Analyzing Board-Level RiskYields Positive Results
Security leaders can enhance their ability to both communicate risk effectively and align with board strategies by learning to see security risks the way the business is likely to see them.
Research by the Security Executive Council has identified common enterprise risks that can be organized into eight descriptive board-level risk categories: Financial, Business Continuity & Resiliency, Reputation & Ethics, Human Capital, Information, Legal, Regulatory Compliance & Liability, New & Emerging Markets, and Physical/Premises & Product.
Security leaders can learn by attempting to group every identified security risk, as well as all security programs and initiatives, into one of those categories (note that all organizations are unique, and more or fewer categories may be used depending on industry and size). This grouping can also be compared to the critical organizational risks the board has identified. This way, the security function can present a direct link between each business category and the potential use of a security program to mitigate the risks identified. It can lead to a number of positive results:
1. Improved communication. Because the flow of information is critical to effective risk management and effective risk oversight, it behooves the security leader to communicate risks and solutions in a framework with which the board is already familiar. Grouping risks in board-level categories creates this framework, ensuring the information presented can be easily understood.
2. A business-first perspective. Any business unit can easily become so mired in its own operations, requirements and challenges that the broader goals and needs of the enterprise become obscured. This exercise enables security leaders who fall victim to such a mindset to break out of their narrowed view and see their function through the eyes of the business.
A business-first perspective is crucial if the security leader is to honestly answer questions such as, “If certain security programs do not easily fit into one of the board’s risk categories, do they represent an appropriate use of resources?”, or “Is security neglecting to manage any aspect of the risks the board has identified as critical?” Questions like these must be answered in order for security to align with business strategy, and they are best answered before the board asks them.

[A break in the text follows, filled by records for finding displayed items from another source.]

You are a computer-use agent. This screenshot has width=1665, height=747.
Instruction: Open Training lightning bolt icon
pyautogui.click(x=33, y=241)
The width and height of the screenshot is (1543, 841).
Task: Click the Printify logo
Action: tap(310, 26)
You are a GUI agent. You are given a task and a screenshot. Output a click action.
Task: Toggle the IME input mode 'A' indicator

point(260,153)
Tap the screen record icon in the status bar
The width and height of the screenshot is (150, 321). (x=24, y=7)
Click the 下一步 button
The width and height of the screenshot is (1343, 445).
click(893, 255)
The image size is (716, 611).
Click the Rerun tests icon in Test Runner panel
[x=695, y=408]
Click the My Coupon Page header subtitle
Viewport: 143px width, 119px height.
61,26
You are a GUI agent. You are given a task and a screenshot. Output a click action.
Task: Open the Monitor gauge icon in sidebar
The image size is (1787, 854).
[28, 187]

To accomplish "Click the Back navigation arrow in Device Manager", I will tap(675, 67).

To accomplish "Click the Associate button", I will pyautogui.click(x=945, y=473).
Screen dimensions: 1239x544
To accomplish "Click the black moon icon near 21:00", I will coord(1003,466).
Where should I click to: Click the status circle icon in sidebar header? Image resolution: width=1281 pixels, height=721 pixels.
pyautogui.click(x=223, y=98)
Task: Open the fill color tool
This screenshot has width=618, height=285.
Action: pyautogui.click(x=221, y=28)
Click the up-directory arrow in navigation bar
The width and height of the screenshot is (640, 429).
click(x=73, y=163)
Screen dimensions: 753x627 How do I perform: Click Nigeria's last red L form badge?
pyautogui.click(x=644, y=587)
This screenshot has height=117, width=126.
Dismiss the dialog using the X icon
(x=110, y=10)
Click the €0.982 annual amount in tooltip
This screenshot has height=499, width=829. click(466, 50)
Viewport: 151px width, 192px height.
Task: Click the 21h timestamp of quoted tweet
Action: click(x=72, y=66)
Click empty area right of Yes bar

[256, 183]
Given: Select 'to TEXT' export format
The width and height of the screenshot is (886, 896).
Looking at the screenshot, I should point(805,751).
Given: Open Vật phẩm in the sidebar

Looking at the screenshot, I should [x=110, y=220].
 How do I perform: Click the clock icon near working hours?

3. Value identification. When security initiatives are presented in the context of board risk categories, the board may benefit from a clearer view of how and where security adds value to the organization. In addition, the analysis may uncover untapped opportunities for security to help reduce redundancies, assist other functions or expand programs to create new value. In this regard, well-documented metrics provide enormous value to all parties.
4. Strengthened support. The Security Executive Council helps conduct board-level risk analyses based on its research of corporate enterprise risk assessment plans and strategies. Security leaders who have undergone this analysis report that displaying the risks in line with the values of the board helps them gain support and move initiatives through the organization.
Challenges in Board Risk Management
The security function will encounter a number of challenges to managing the identified board-level risks, particularly where the lines of communication are weak or where the board’s interest in risk oversight is aesthetic or shallow.
If the board has not communicated the enterprise risk appetite and priorities effectively, the security leader may glean some knowledge by studying the organization’s 10-K statements, if it is a public company. Kenneth Kasten, formerly with Carlson Companies and now emeritus faculty with the Security Executive Council, has analyzed the identified risk factors of 10-K statements for more than 40 organizations and has found some broad commonalities in risk concerns.